● **Lesetext**
Justiz und NS-Verbrechen Bd.XLVI

Verfahren Nr.892 - 897 (1984 - 1985)

Prof. Dr. C.F. Rüter, Dr. D.W. de Mildt
© Stichting voor wetenschappelijk onderzoek van nationaal-socialistische misdrijven, Amsterdam

> zum Inhaltsverzeichnis

Lfd.Nr.897 LG Hagen 04.10.1985 JuNSV Bd.XLVI S.543

 

Lfd.Nr.897    LG Hagen    04.10.1985    JuNSV Bd.XLVI S.649

 

G., der sich insbesondere von dem ersten Hagener Sobibor-Verfahren Erkenntnisse erhoffte, die sein Bestreben zu einem Wiederaufnahmeverfahren zu kommen, begünstigen konnten, hat sich stets bemüht, die vormaligen Kameraden nicht über das hinaus zu belasten, was ohnehin schon aufgrund der übrigen Erkenntnisse, insbesondere der Erklärungen der in Hagen angeklagten Wachmänner selbst bereits feststand.

 

Er hat zum Angeklagten Frenzel ebenfalls nur wenig Substantielles ausgesagt. Seine allgemeinen Charakterisierungen decken sich mit dem, was auch die anderen deutschen ehemaligen Wachmänner tendenziell erklärt haben. G. hat ausgesagt, Frenzel sei ein Schreier gewesen, er habe einen besonders "grossen Mund" gehabt und immer sehr laut herumgeschrieen. Er habe zwar mit Frenzel, der Leiter des Lagers I gewesen sei, dem das Materiallager und die dort beschäftigten Juden unterstanden hätten, und der nach einiger Zeit Führer des Bahnhofskommandos gewesen sei, nicht viel zu tun gehabt, habe ihn allerdings beim Ausladen der Judentransporte am Anschlussgleis häufiger gesehen, wenn er selbst nämlich dort gewesen sei, um Kranke abzuholen. Bei früheren Vernehmungen hat er erklärt, er habe nicht gesehen, dass Frenzel seine Peitsche benutzt habe, müsse es aber den Umständen nach annehmen, da er selbst seine Peitsche auch häufig gebraucht habe. Frenzel habe viel geschrieen, habe ein so lautes Organ gehabt, dass man ihn immer gehört habe. Geschossen worden sei beim Ausladen der Transporte generell nicht; allerdings sei das Ausladen sehr laut vonstatten gegangen; damit wolle er sagen, dass seitens des Wachpersonals laut kommandiert und geschrieen worden sei. In einer späteren Vernehmung hat sich dann der Zeuge zu dem Thema Schiessen an der Bahnrampe dahin erklärt, es sei nicht viel geschossen worden, es habe allenfalls mal sein können, dass ein Ukrainer zufällig an den Abzug gekommen sei und dass sich so ein Schuss gelöst habe. So wie in diesem Punkt hat sich der Zeuge häufig geäussert, nämlich unübersehbar bemüht, in abschwächender, quasi bestreitenderweise von den Exzess-Vorgängen in Sobibor zu sprechen.

Datensätze aus einer Sammlung
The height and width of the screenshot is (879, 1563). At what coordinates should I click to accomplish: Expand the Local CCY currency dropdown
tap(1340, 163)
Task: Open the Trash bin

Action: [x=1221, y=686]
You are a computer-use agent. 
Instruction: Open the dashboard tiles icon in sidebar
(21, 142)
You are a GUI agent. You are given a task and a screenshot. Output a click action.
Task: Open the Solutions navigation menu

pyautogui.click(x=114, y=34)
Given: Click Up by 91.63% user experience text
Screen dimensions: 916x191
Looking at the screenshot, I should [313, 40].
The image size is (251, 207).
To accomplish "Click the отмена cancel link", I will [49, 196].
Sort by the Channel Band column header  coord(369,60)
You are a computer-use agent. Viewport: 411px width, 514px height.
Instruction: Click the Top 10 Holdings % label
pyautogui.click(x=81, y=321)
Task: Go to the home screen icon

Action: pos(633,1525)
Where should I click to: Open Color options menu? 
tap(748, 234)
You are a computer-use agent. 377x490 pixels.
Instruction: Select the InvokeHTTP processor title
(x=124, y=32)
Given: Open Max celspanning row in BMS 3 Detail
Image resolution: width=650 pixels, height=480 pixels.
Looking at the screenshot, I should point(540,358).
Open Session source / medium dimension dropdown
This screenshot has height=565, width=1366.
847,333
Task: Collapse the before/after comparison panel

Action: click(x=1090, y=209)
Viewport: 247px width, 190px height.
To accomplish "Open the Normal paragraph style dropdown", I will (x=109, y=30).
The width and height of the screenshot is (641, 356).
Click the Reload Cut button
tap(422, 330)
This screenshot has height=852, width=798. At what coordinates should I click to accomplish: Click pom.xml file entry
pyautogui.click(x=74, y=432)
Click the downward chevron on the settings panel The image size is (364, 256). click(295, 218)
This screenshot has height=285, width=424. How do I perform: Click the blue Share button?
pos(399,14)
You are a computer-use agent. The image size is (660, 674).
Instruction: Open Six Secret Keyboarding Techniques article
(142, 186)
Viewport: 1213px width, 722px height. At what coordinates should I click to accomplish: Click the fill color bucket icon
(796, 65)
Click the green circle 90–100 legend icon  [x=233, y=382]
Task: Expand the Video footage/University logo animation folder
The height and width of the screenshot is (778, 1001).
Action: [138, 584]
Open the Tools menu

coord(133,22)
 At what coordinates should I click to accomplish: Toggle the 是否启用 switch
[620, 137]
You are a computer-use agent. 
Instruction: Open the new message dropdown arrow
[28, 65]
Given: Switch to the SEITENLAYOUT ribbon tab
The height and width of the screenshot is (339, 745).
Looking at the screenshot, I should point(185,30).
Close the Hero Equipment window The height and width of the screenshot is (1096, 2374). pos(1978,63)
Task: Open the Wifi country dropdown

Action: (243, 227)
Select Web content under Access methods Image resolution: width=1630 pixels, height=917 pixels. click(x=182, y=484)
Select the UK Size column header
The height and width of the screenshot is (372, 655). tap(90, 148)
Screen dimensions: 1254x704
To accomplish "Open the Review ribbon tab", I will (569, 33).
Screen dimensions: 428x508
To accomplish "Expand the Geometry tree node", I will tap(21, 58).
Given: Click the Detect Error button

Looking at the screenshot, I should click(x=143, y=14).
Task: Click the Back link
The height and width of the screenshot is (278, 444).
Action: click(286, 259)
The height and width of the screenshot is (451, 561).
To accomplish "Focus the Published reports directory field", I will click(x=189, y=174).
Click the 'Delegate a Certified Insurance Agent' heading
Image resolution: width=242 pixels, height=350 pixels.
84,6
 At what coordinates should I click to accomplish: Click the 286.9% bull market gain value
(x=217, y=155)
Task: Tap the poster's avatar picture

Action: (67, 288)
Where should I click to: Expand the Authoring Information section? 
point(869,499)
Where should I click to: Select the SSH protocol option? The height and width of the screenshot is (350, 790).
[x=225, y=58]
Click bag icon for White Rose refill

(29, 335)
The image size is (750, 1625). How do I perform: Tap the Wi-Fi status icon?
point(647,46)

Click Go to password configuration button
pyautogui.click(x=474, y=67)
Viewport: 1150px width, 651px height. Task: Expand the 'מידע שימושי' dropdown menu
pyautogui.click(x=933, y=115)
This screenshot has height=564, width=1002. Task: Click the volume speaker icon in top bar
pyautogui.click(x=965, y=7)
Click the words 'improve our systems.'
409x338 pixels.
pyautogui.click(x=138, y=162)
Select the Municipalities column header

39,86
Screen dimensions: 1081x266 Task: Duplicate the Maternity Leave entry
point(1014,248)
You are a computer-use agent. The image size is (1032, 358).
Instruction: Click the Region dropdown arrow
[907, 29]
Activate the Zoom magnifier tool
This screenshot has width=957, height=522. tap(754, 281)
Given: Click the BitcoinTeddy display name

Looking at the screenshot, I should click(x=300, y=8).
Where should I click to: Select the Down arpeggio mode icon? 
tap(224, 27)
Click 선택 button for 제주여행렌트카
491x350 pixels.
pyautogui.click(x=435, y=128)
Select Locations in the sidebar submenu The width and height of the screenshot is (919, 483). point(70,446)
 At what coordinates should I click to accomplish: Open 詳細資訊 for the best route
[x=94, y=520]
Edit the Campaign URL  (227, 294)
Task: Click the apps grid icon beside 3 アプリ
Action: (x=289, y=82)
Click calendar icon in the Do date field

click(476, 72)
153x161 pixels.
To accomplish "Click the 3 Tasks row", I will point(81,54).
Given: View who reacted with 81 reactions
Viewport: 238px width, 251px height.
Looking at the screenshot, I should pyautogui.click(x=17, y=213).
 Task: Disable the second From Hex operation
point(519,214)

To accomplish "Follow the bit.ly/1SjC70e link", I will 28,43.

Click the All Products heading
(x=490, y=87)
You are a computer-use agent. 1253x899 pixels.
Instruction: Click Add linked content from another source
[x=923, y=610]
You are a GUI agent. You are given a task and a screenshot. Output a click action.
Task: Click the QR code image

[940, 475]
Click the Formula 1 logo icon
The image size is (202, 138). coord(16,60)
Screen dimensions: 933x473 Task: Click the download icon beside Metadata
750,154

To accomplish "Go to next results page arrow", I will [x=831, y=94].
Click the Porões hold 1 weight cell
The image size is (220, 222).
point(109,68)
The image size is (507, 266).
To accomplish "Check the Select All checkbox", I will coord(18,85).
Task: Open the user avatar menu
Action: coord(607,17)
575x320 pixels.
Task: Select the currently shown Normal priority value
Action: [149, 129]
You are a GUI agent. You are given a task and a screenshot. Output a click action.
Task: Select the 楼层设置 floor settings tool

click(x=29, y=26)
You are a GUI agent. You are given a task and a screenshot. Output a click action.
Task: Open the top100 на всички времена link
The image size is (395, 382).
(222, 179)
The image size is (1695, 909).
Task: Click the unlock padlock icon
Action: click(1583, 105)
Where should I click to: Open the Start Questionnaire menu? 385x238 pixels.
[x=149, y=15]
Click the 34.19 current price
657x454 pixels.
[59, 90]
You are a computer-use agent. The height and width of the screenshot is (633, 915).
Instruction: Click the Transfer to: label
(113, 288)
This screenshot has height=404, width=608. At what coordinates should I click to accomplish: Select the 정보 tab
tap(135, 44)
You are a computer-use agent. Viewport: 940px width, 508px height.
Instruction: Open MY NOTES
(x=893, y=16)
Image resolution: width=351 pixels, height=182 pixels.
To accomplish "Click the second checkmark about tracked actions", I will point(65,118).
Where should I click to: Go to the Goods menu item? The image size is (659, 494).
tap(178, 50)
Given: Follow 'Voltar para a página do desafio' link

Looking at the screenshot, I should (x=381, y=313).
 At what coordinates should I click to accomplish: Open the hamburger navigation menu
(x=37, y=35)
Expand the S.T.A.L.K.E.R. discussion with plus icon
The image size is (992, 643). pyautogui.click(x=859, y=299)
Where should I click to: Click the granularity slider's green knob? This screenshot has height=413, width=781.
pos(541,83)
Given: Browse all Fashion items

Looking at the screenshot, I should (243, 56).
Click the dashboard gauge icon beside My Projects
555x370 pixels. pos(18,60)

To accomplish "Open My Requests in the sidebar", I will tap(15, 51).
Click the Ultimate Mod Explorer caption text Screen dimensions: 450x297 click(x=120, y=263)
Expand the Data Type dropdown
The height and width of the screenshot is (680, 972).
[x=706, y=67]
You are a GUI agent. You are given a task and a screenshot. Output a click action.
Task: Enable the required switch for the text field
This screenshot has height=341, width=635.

● **Zu lösende Aufgaben**
a: Beantworte zum Urteilsauszug über das Sobibor-Verfahren:
(i) Von welchem Verfahren erhoffte sich G. besonders Erkenntnisse?
(ii) Welches Lager leitete Frenzel nach G.s Aussage?
(iii) Weshalb war G. nach eigener Angabe am Anschlussgleis?
b: Kopiere aus dem Urteilsauszug über das Sobibor-Verfahren den Abschnitt von "Lfd.Nr.897 LG Hagen" bis einschließlich "selbst bereits feststand." wortgetreu.
c: Knüpfe an den Urteilsauszug über das Sobibor-Verfahren an und setze ihn nach seinem letzten Satz fort.
Die Datensätze spielen hierfür keine Rolle.

● **Erwartete Ergebnisse**
a:
(i) Vom ersten Hagener Sobibor-Verfahren.
(ii) Das Lager I.
(iii) Um Kranke abzuholen.

b:
Lfd.Nr.897 LG Hagen 04.10.1985 JuNSV Bd.XLVI S.543

 

Lfd.Nr.897    LG Hagen    04.10.1985    JuNSV Bd.XLVI S.649

 

G., der sich insbesondere von dem ersten Hagener Sobibor-Verfahren Erkenntnisse erhoffte, die sein Bestreben zu einem Wiederaufnahmeverfahren zu kommen, begünstigen konnten, hat sich stets bemüht, die vormaligen Kameraden nicht über das hinaus zu belasten, was ohnehin schon aufgrund der übrigen Erkenntnisse, insbesondere der Erklärungen der in Hagen angeklagten Wachmänner selbst bereits feststand.

c:
 

Den Angeklagten Frenzel hat der Zeuge im ersten Hagener Sobibor-Verfahren zusammenfassend wie folgt geschildert: Jener sei ein sehr lauter und lebhafter Typ gewesen, bei den Juden sicherlich nicht beliebt, er habe nämlich geschrieen und vielleicht auch manche strenge Massnahme ergriffen, sei schnell mit der Peitsche bei der Hand gewesen und es möge sein, dass er häufig kranke Arbeitsjuden und solche, denen ein Lagervergehen oder mangelnde Arbeitsbereitschaft zur Last gelegt worden sei, zum Erschiessen ins Lager III gebracht oder geschickt habe. Er wisse allerdings nicht von Fällen, bei denen Frenzel selbst im Lager I oder II oder am Anschlussgleis Menschen erschossen habe. Zwar habe Reichleitner sogar verboten gehabt, dass die Wachmänner selbst Juden erschössen, es sei aber immer wieder vorgekommen. Nach seiner Vorstellung habe Reichleitner später sogar generell angeordnet, dass die Deutschen die Juden nicht schlagen sollten, dafür seien schliesslich die Kapos da gewesen, sie, die Deutschen, sollten sich nicht an so etwas die "Hände schmutzig" machen.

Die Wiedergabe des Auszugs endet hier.